WASHINGTON — President Donald Trump on Thursday canceled a planned summit next month with North Korean leader Kim Jong Un, citing “tremendous anger and open hostility” from the rogue nation in a letter explaining his abrupt decision.

“I feel it is inappropriate, at this time, to have this long-planned meeting,” Trump said to Kim in a letter released by the White House on Thursday morning.

The summit had been planned for June 12 in Singapore.

In his letter, Trump held open the possibility that the two leaders could meet at a later date to discuss denuclearization of the Korean peninsula, which Trump has been pushing.

The decision came amid hostile warnings from North Korea in recent days that it was reconsidering participation, including a statement that the United States must decide whether to “meet us in a meeting room or encounter us at nuclear-to-nuclear showdown.”

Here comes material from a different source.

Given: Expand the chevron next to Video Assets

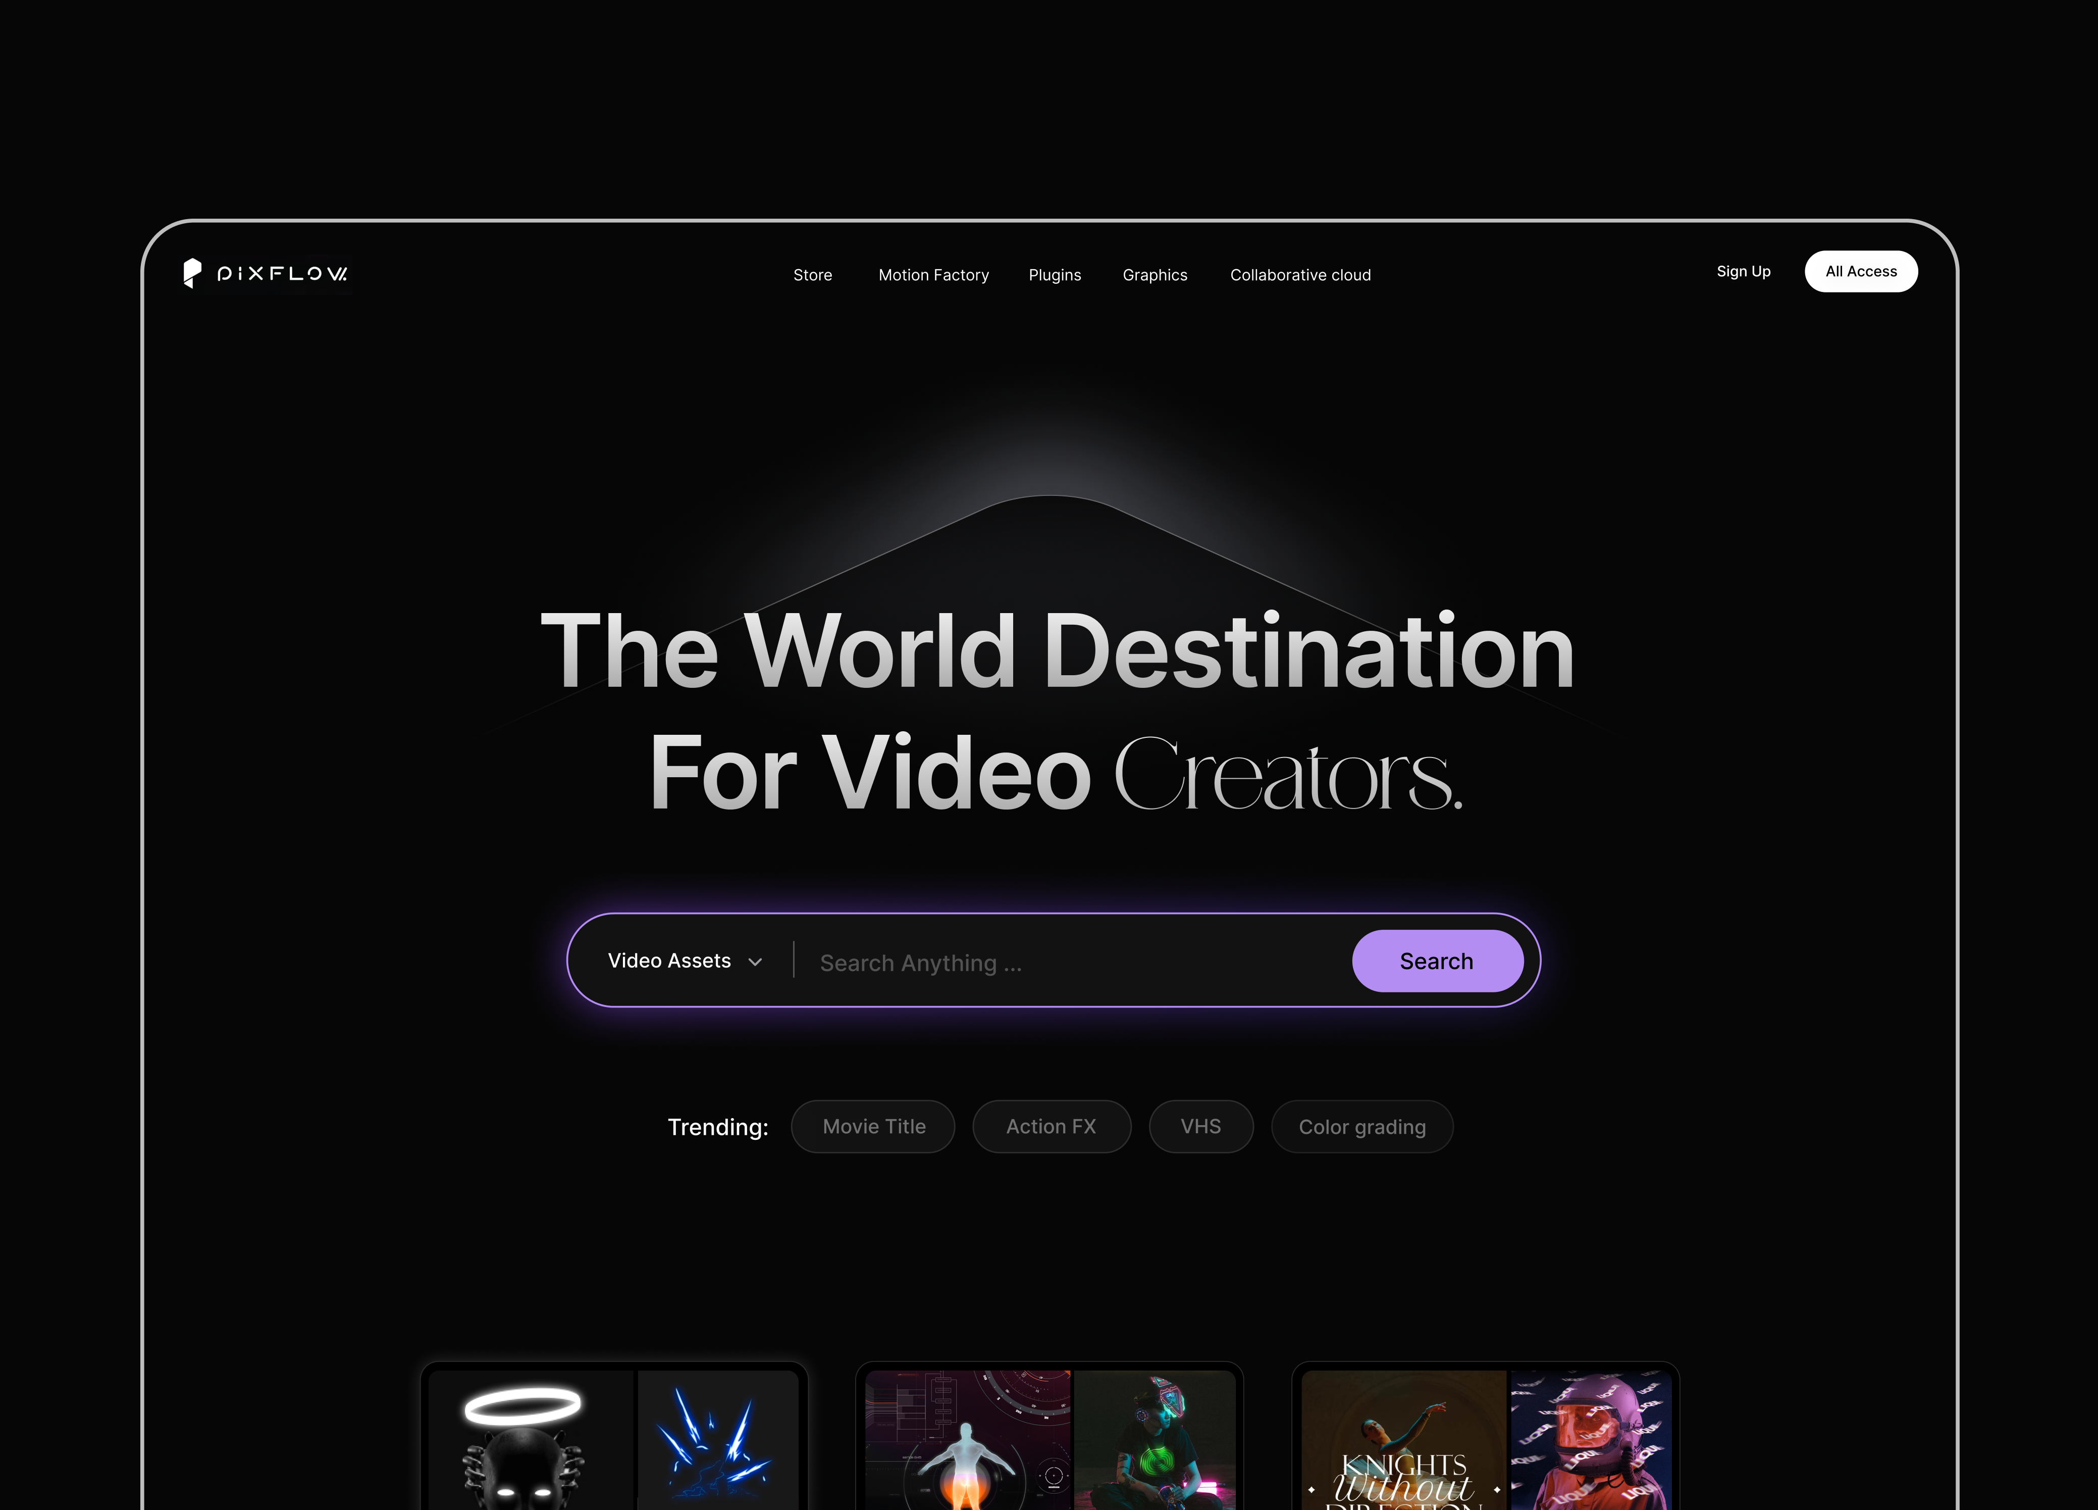Looking at the screenshot, I should pos(755,961).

A close aide to Kim unleashed a torrent of invective against the Trump administration Thursday morning, calling Vice President Mike Pence a “political dummy” for remarks he made Monday in a television interview that made reference to the downfall of the late Libyan leader Moammar Gadhafi.

North Korea has bristled at Trump administration suggestions that it follow the “Libyan model” to abandon its nuclear efforts. Gadhafi was killed in 2011 during anti-government chaos.

“I was very much looking forward to being there with you,” Trump said in his letter. “Sadly, based on the tremendous anger and open hostility displayed in your most recent statement, I feel it is inappropriate, at this time, to have this long-planned meeting.”

“The world, and North Korea in particular, has lost a great opportunity for lasting peace and great prosperity and wealth,” Trump said.

Even amid the heightened rhetoric, there were signs Thursday that North Korea continued to be interested in a summit.

North Korea claimed to have destroyed its nuclear testing site Thursday, setting off a series of explosions to collapse a network of underground tunnels where it had detonated six increasingly large bombs over 11 years.

The North set off a series of made-for-TV blasts that were reported by journalists brought to the site. But the Kim regime did not allow any experts to observe the events, making it difficult to assess what exactly they had done. Most analysts remain highly doubtful that North Korea is actually prepared to give up its nuclear program.

This is a developing story. It will be updated. Fifield reported from Tokyo.